EXERCISE DIRECTIONS:
In the material below, reproduce word for word the lines beginning at the one that contains "Click the 马思纯 red tag" and ending with the one that contains "click(x=62, y=118)", both included. Omit the pictures from your copy.

>> BEGIN STORED RECORDS

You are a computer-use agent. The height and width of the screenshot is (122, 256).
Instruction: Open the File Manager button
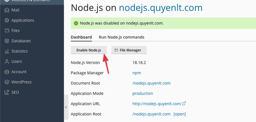click(128, 50)
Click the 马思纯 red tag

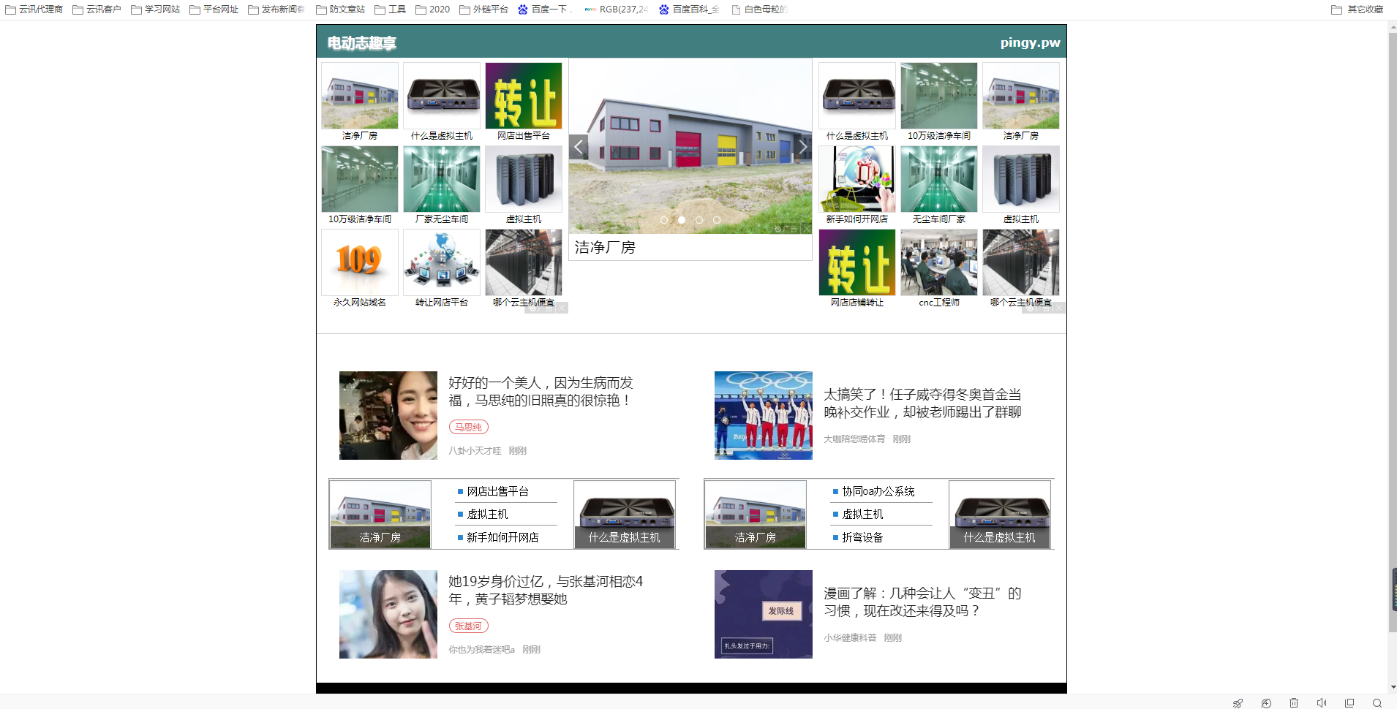click(468, 427)
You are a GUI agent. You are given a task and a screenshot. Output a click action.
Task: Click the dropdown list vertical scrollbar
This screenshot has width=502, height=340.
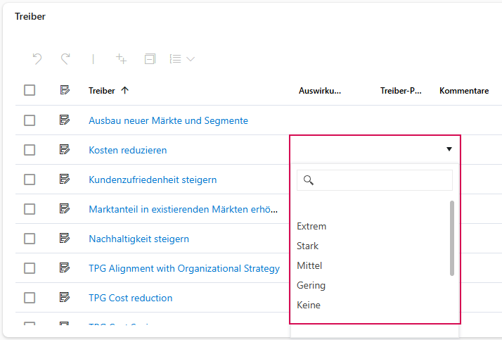point(452,238)

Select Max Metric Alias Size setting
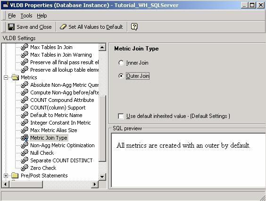coord(54,130)
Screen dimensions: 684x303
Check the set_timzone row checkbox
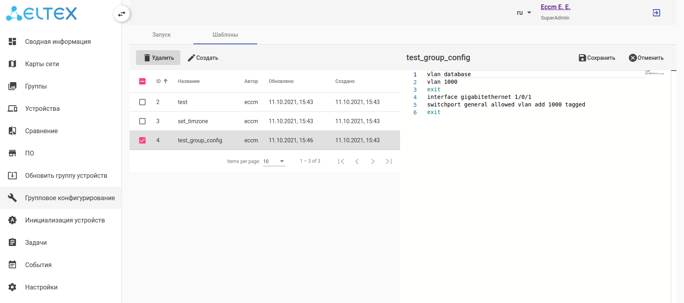click(142, 121)
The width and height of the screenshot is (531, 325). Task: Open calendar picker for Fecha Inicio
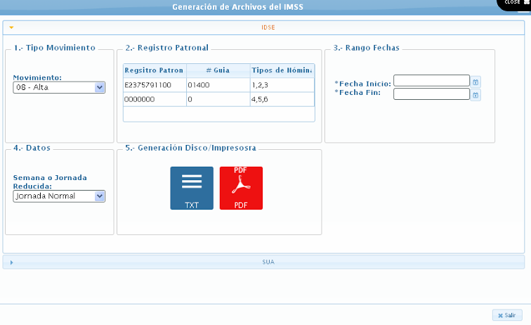476,81
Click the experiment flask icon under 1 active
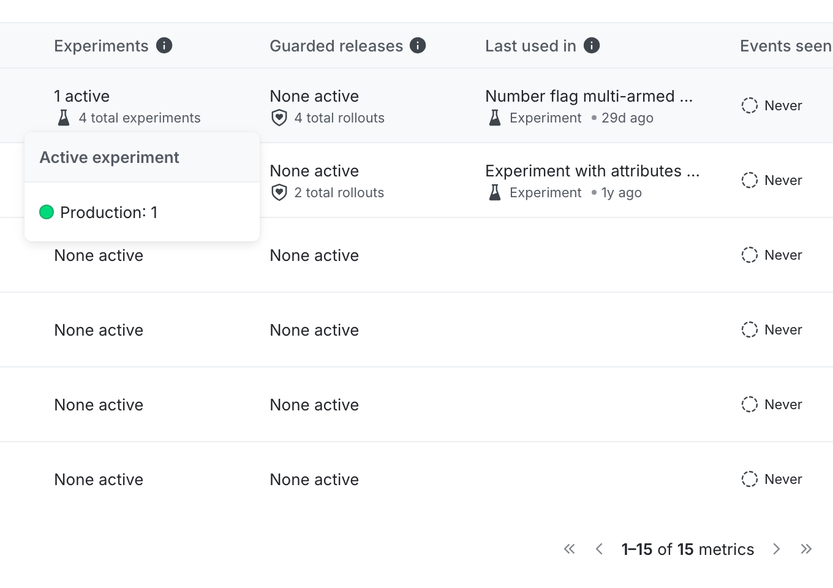 click(x=62, y=118)
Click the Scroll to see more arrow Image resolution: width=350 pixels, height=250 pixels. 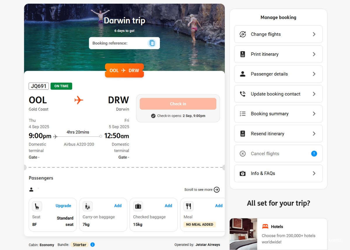pos(217,189)
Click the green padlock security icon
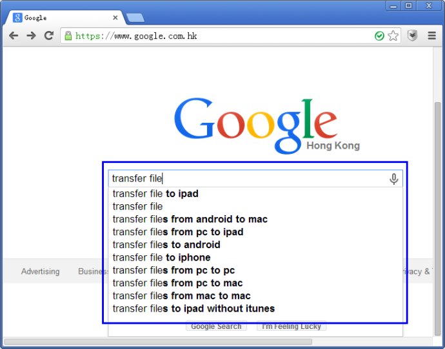 pos(68,36)
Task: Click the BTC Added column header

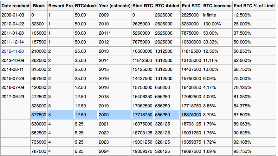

>> END STORED RECORDS

THE RESULT:
Click the 马思纯 red tag

click(468, 427)
You are a GUI agent. You are given a task and a screenshot. Output a click action.
Task: Click the dropdown list vertical scrollbar
This screenshot has width=502, height=340.
point(452,238)

Select Max Metric Alias Size setting
coord(54,130)
Screen dimensions: 684x303
Check the set_timzone row checkbox
click(142, 121)
The width and height of the screenshot is (531, 325). Task: Open calendar picker for Fecha Inicio
476,81
Click the experiment flask icon under 1 active
 click(x=62, y=118)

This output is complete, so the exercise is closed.